A Santiago, l’Alameda [une des principales artères de la ville, NdE] a été recouverte de mouchoirs verts, en un clin d’œil aux féministes argentines qui ont accompli des progrès substantiels sur le plan de la législation pour permettre l’avortement libre, sûr et gratuit. « Trois raisons ne suffisent pas » était l’un des slogans. Des manifestations ont également eu lieu dans d’autres villes du pays. La brutalité a frappé vers 21 heures, juste avant la fin : trois femmes ont été blessées et ont du être transférées à un poste central. Heureusement, leurs vies ne sont pas en danger.
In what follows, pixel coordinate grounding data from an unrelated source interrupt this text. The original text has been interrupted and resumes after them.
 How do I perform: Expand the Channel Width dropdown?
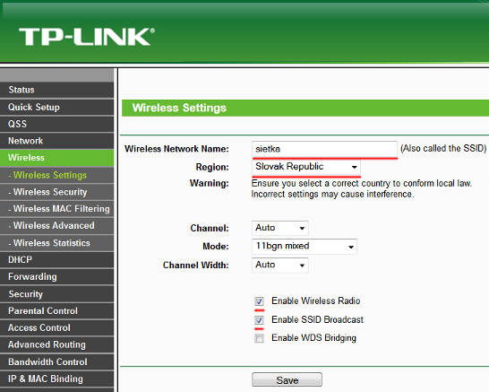279,265
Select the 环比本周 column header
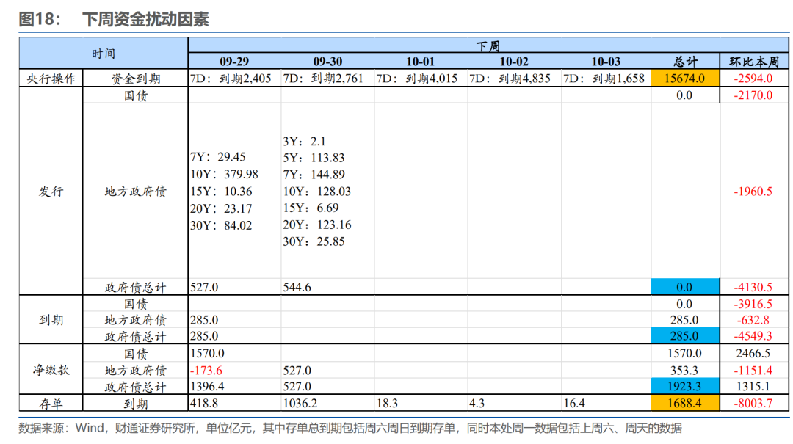This screenshot has width=793, height=444. coord(753,62)
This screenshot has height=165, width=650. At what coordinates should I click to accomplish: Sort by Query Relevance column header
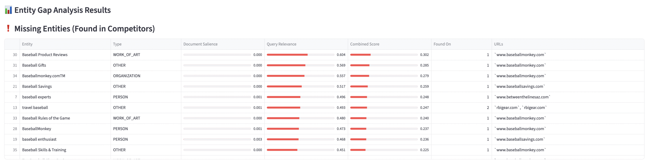coord(281,44)
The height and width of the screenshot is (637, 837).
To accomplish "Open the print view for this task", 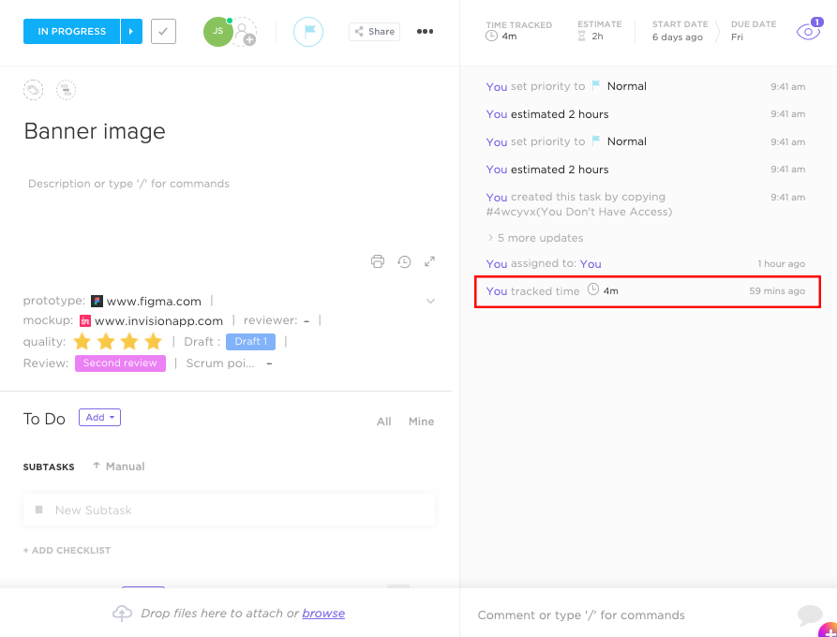I will [x=378, y=261].
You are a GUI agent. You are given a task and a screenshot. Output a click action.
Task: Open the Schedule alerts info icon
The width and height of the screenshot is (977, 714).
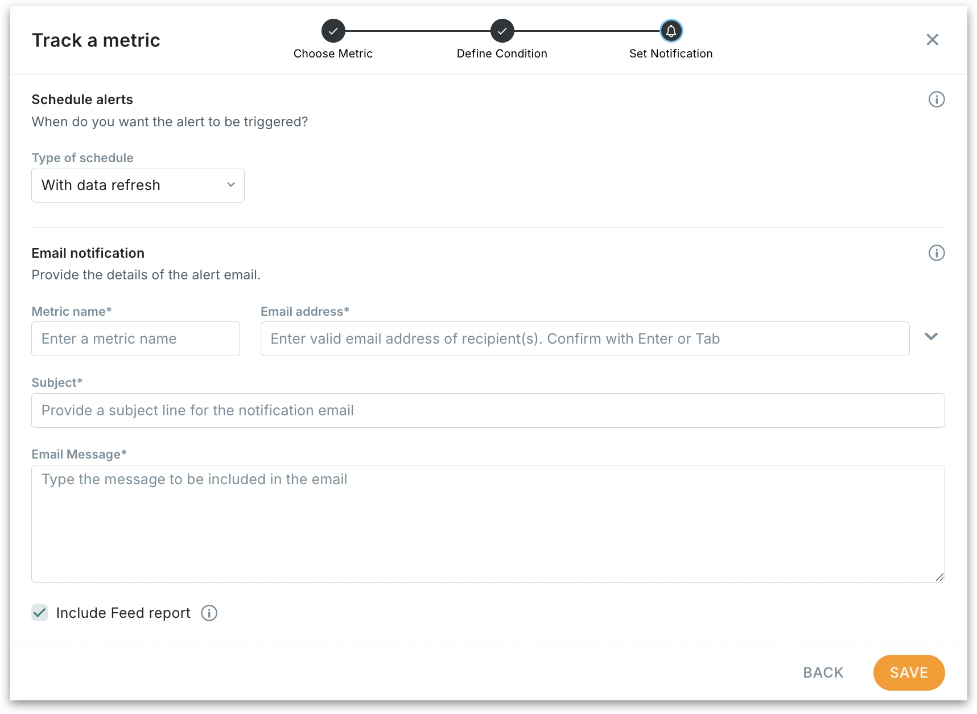click(x=936, y=100)
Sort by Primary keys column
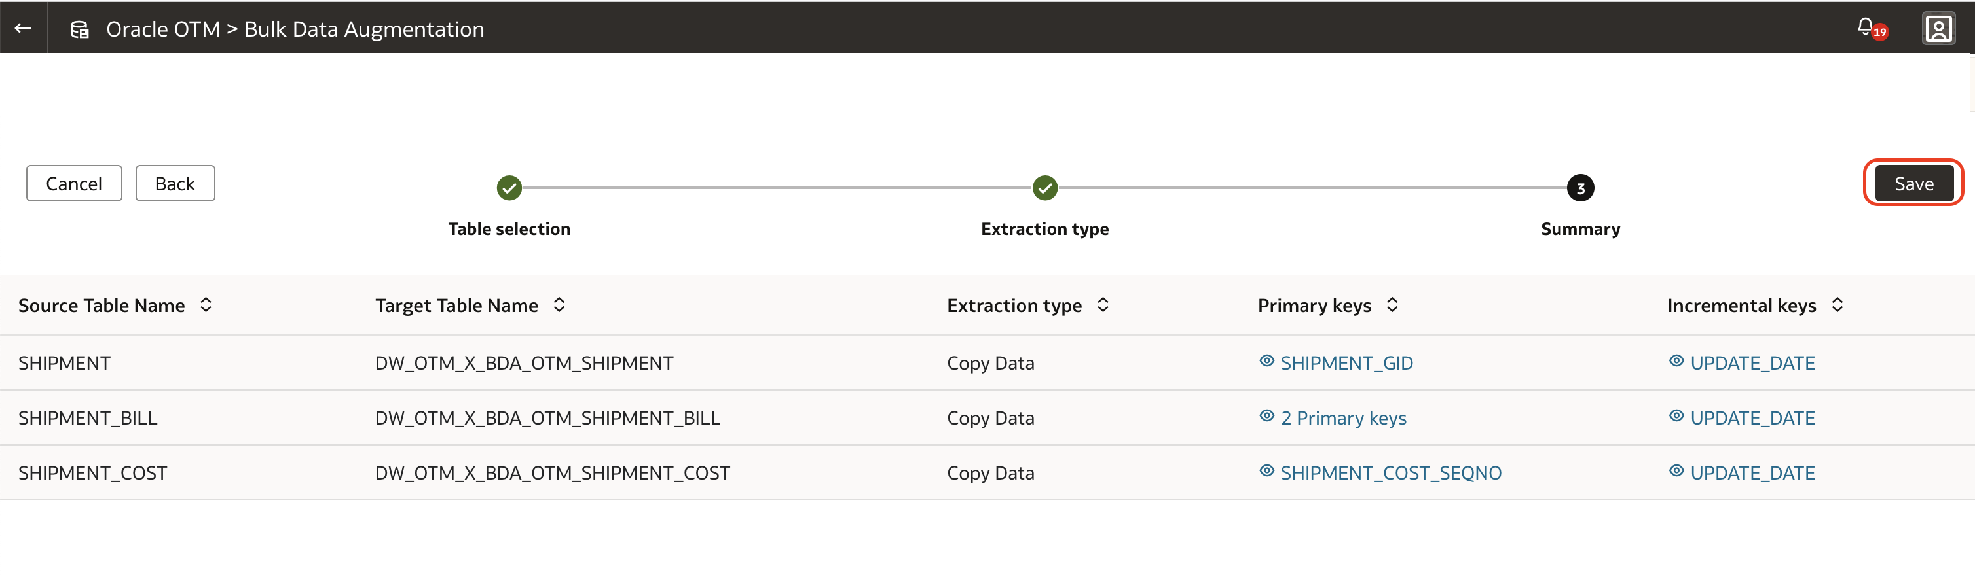 pyautogui.click(x=1392, y=305)
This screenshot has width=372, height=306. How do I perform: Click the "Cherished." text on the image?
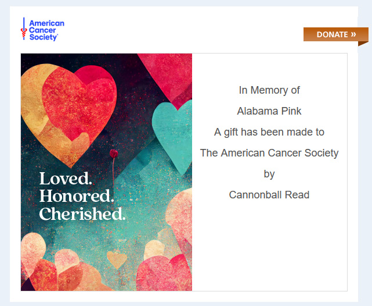82,214

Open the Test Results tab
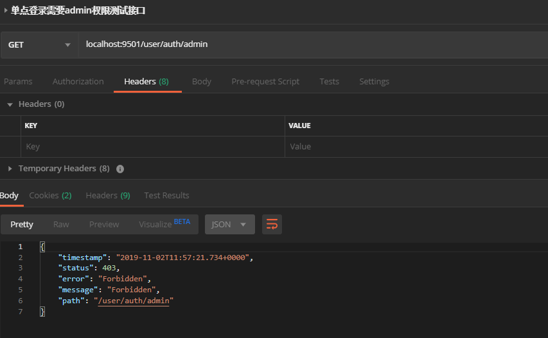pyautogui.click(x=166, y=196)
« Une bande d’hommes à capuche a commencé à dresser des barricades dans le cortège, à un pâté de maisons de là où cela c’est passé. Soudain, un groupe de personnes a commencé à poignarder celles qu’ils croisaient. Certaines ont su qu’ils attaquaient, sont sorties pour se protéger et ont été poignardées. C’est du terrorisme, je ne veux pas l’appeler autrement. Lorsqu’un groupe veut intimider un autre groupe pour l’empêcher d’exprimer librement et sans provocation ses idées. Ils ont essayé de stopper la marche pour que nous ne puissions pas passer », a raconté Macarena Castañeda, porte-parole du Comité d’action pour l’avortement.

Néanmoins, le mouvement est déjà inéluctable, écrasant, avec beaucoup de force, une sorte de raz-de-marée qui s’est renouvelé avec la nouvelle génération, et qui réclame un droit revendiqué depuis des décennies.